At the house in God's Country, the gigantic pecan trees still stand strong over the yard. Inside the silent house, the furniture is covered in white sheets, the air stale. I find Susie Q, what's left of her tail wagging. I remember how she jumped into my lap and had her pups. I take two of them.
“I need two German Shepherds,” I say to the lab-coat wearing woman at the counter in Wilton. She takes the pups as trade. “What happens to them?” I ask her as if confidentially, implying euthanasia.
“Sir, this store front is empty and sterile,” she says.
At the underground shaft, my boss acts as if I am late, his wrinkled face contorting. The German Shepherds are large, hardy; the workers are pleased. Back at the white, sterile storefront I am to think quickly. By Susie's expression she wants me to trade her for the pups. I would, except I am aware of the euthanasia, which I cannot do to her.
“If she could see her pups,” I say to the same blonde woman manning the counter as before. “She is the mother.”

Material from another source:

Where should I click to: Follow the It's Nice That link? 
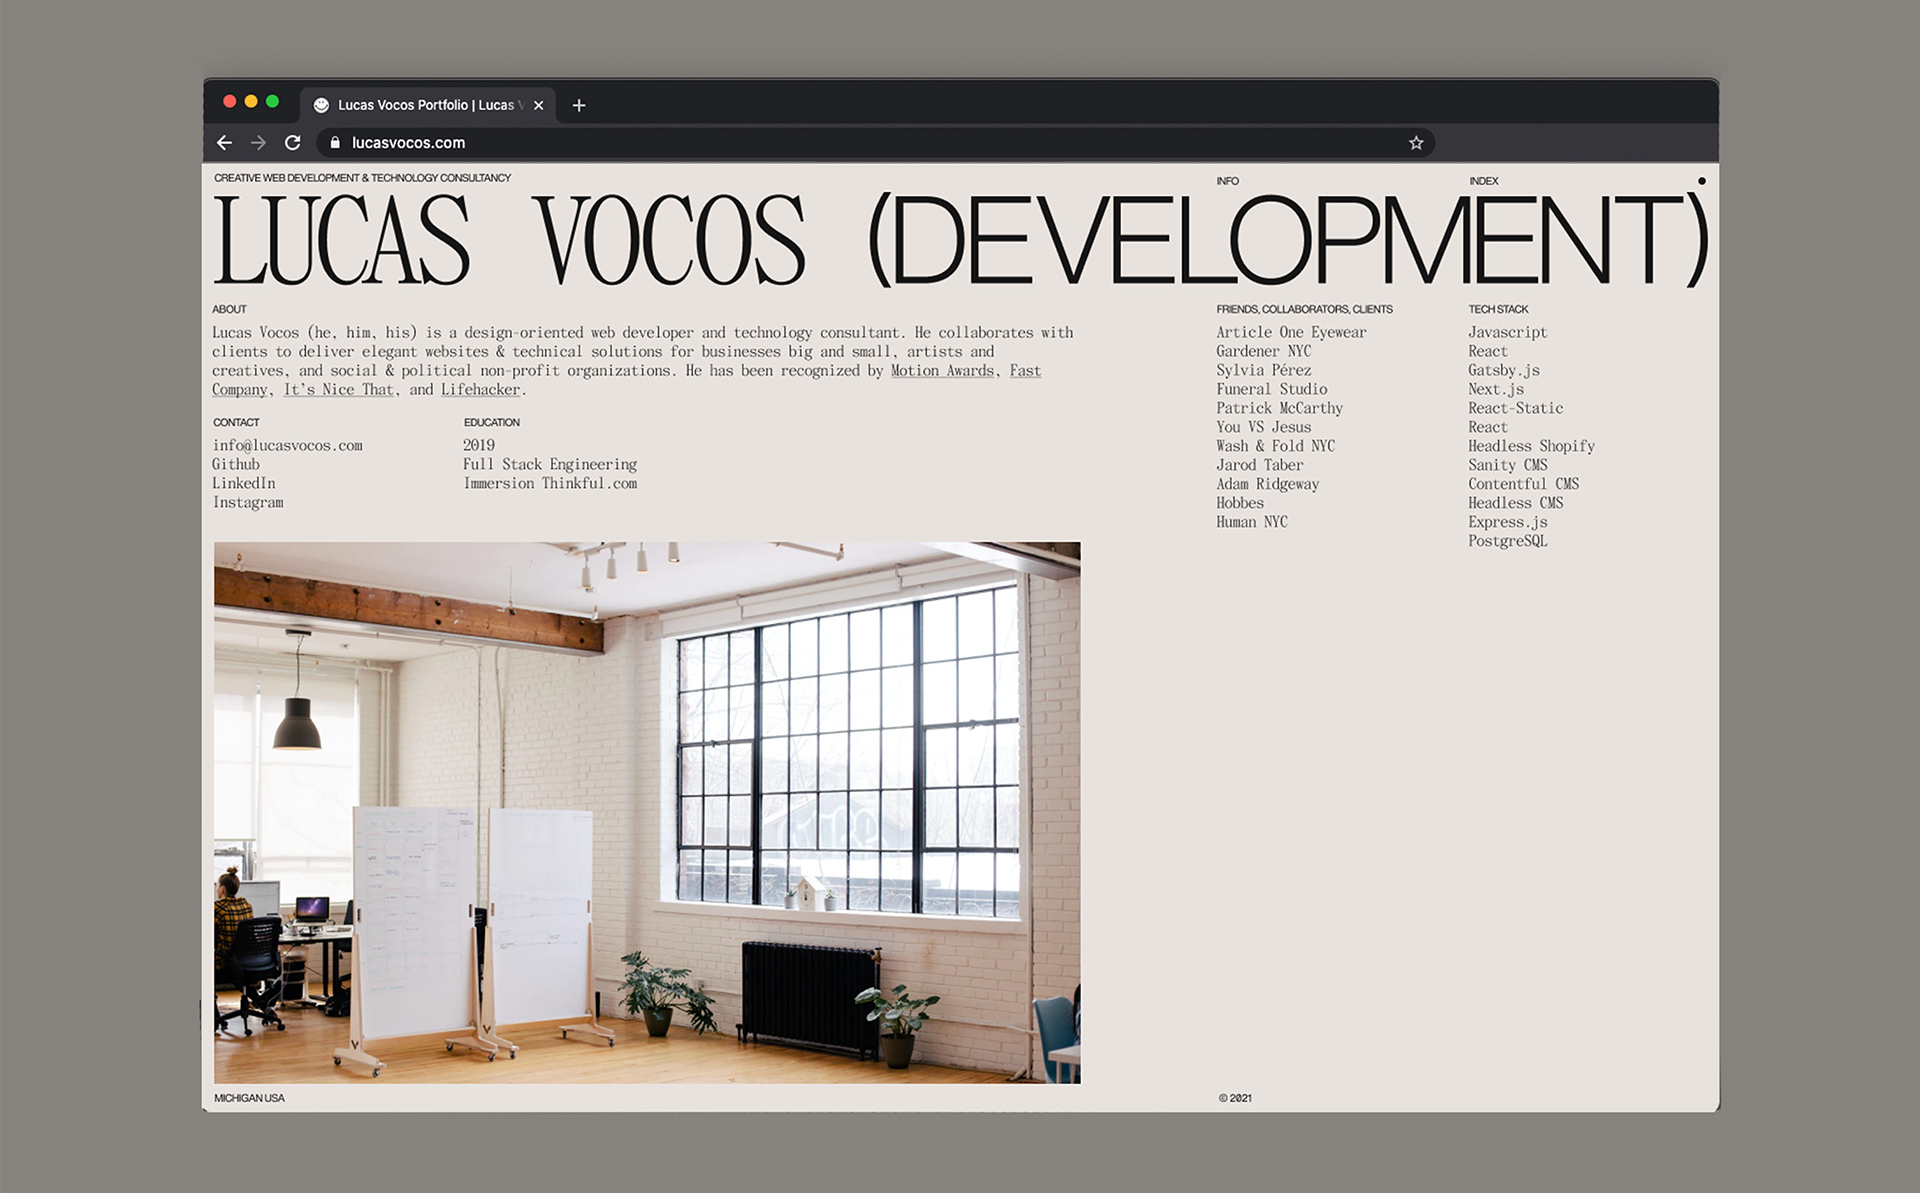click(338, 390)
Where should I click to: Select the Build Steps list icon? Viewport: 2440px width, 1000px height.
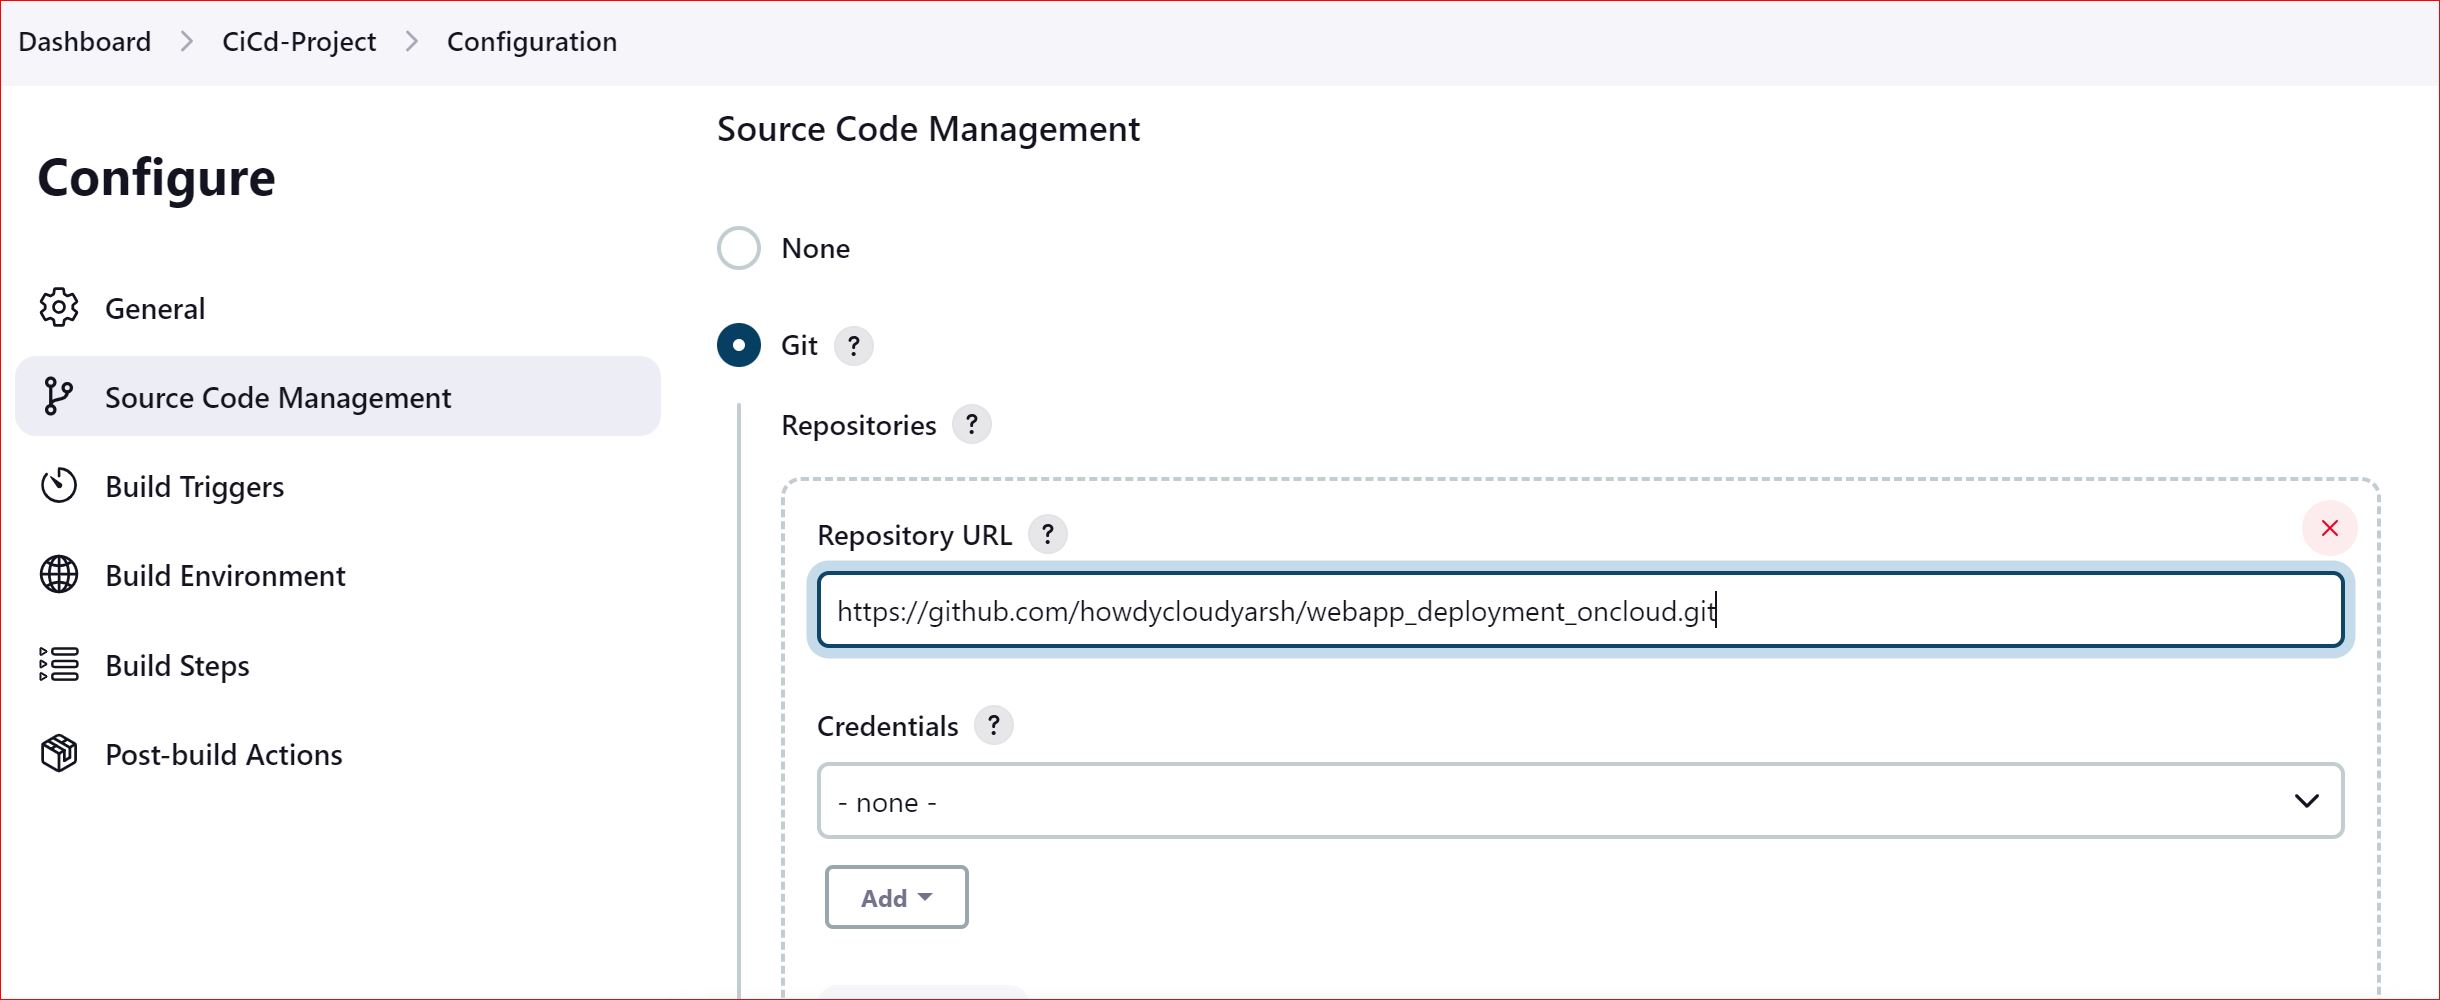[x=58, y=664]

She silently agrees, and Susie, the pups, and I visit in the farthest corner where I sit on the floor thinking, watching the woman in my peripheral. Suddenly I see Dawn's car pull into the drive thru of the restaurant across the street. I place one puppy into the right front pocket of my coat, then place the other into the left as I move to scoop up Susie. The woman nears me, stopping my motion.
“Sir?” she says over and over. “Sir?”
She places a hand on my shoulder and I back hand her face, sending her to the ground. Grabbing Susie, I race out, crossing the four lane traffic at the expense of blasting horns, finally darting into the backseat of Mom's green Oldsmobile.
Looking abstractly out the windshield, she wears a slight smile, like she is thinking to herself. I gather she is on her way to see Mrs. Linda, her friend and protector during the Marissa case, because Wilton looks that time period. I empty my pockets of life forms; they curl up with Susie on the passenger back-seat floor mat. I sit in the middle, straddling the carpeted green hump in the floor at my feet, as she drives through stop lights. We approach Marissa's neighborhood. “It's sad,” I say. “The neighborhood looks the same twenty years later. Still poor, and the houses like they have huge cracks in them.”
The dusk is gray, the inside of the Oldsmobile slate blue. She seems preoccupied with her smile. I forgot how used to me she is, how important each friend is to her, how wide and limitless her hope while her loneliness had taken on a life of its own.
“Mom,” I say quietly, leaning forward toward the space between the front seats. “Are you going to become a school teacher ...”
“Are you?” she answers.
We listen to the hum of the car for several seconds before I speak again. “I've never met a happy teacher.”